Context: why this matters now

The 2025 threat landscape drove this urgency. Attackers didn't break Salesforce — they walked in through an OAuth connection. Notable incidents included:

  • ShinyHunters social-engineering employees to approve malicious Connected Apps
  • Salesloft supply-chain attack compromising 700+ tenants
  • Gainsight-published apps revoked after OAuth compromise
  • Cisco-attributed incident exposing 3M+ records

Each mandated control directly addresses techniques exploited in these breaches.

Two distinct projects

It's important to separate the two pieces of work the deadline forces partners to plan for.

The May 11 hotfix. For existing packaged Connected Apps, partners can enable PKCE and RTR through settings toggles, with Salesforce auto-propagating changes to subscribers. This requires application-side code updates but avoids Consumer Key changes and re-authentication.

The inevitable migration. Connected Apps and 1GP are sunset paths. Spring '26 already disabled new legacy Connected App creation. Migration to External Client Apps on 2GP (second-generation packaging) is mandatory eventually — the variable is timing.

Treat May 11 as a critical deadline for the bare minimum, not a destination.

Scope expansion points

Partners frequently underestimate scope. The requirements apply to:

  • Connected Apps within managed packages
  • Unpackaged Connected Apps installed during implementation
  • Connected Apps documented for subscriber creation post-install
  • Any Connected App living in partner org infrastructure

Additionally, the "subscriber creates the Connected App post-install" pattern is effectively deprecated for flows requiring ISV Consumer Key control.

Development complexity beyond configuration

Code changes

PKCE requires verifier/challenge handshakes on every OAuth flow. RTR demands new token storage after each exchange, creating distributed-systems challenges in multi-threaded environments.

Infrastructure requirements

Static IP binding necessitates NAT gateways, Elastic IPs, or dedicated proxy layers on cloud platforms — not Salesforce work, but integration engineering work.

Infrequent integration solutions

The 30-day idle timeout requires heartbeat services refreshing tokens every 25-28 days for rarely-used workflows, adding new monitoring infrastructure.

Origin org dependencies

Packaged ECAs make the Dev Hub org a critical dependency. Loss of access breaks every subscriber's credentials.

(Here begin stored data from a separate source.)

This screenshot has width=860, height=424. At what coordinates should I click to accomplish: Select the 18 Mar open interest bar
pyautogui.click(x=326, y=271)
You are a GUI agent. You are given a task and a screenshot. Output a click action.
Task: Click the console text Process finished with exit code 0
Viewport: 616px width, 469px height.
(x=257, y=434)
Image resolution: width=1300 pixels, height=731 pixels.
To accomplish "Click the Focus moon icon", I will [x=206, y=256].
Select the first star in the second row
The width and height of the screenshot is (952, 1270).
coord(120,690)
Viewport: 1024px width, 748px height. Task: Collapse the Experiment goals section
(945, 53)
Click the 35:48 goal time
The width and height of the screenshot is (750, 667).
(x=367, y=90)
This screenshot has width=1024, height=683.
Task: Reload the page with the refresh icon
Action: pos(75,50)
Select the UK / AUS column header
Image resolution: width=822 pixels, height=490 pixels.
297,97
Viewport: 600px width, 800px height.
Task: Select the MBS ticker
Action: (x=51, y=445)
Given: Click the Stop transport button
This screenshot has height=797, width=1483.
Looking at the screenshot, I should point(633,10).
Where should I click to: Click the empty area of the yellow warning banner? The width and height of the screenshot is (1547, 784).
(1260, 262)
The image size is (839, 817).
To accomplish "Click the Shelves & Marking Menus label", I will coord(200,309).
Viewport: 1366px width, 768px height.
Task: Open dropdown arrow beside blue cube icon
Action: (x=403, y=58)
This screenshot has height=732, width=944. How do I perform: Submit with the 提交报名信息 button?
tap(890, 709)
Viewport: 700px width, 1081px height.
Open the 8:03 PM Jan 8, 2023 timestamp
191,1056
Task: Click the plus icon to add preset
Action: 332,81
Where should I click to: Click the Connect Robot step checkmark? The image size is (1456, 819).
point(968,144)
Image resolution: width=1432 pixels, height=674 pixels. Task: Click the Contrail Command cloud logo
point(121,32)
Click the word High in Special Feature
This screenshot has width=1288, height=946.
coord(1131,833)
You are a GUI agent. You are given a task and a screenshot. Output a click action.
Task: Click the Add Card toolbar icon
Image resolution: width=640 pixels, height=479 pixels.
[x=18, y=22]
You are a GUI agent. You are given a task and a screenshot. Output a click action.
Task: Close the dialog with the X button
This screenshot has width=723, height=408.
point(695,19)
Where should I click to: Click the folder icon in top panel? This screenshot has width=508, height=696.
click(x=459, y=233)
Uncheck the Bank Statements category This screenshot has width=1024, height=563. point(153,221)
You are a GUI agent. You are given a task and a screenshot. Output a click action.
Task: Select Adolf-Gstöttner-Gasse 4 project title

Implementation guidance gaps

Three patterns are showing up in early partner experiences:

  1. Inconsistent scope guidance from different Salesforce contacts
  2. Late control availability (April release for two controls, weeks before deadline)
  3. Tooling rough edges including secret rotation errors, CLI case-sensitivity issues, and packaging configuration quirks

The rollout program

Even with code complete by late April, the deployment represents roughly halfway done. Full ECA migration requires:

  • Customer communication with advance notice and downtime windows
  • Re-authentication handshake requiring action on the customer side (new Consumer Key = required re-auth)
  • Post-deployment monitoring tracking authentication success, IP mismatches, rotation failures
  • Legacy deprecation — maintaining both versions until all customers migrate

For enterprise-heavy customer bases, this multi-month coordination happens outside engineering teams.

Where we fit in

Aquiva Labs offers specialized support for:

  • Lighter PKCE/RTR enablement on existing packaged CAs
  • Full ECA migration with 1GP-to-2GP conversion
  • Static IP infrastructure in AWS/GCP
  • ECA packaging and Security Review resubmission
  • Customer rollout program management

Key takeaway for late starters

Partners who miss May 11 aren't immediately de-listed, but the conversation shifts from readiness to explaining delays. Ship the May 11 hotfix early, then plan the full ECA migration on your own roadmap rather than under pressure.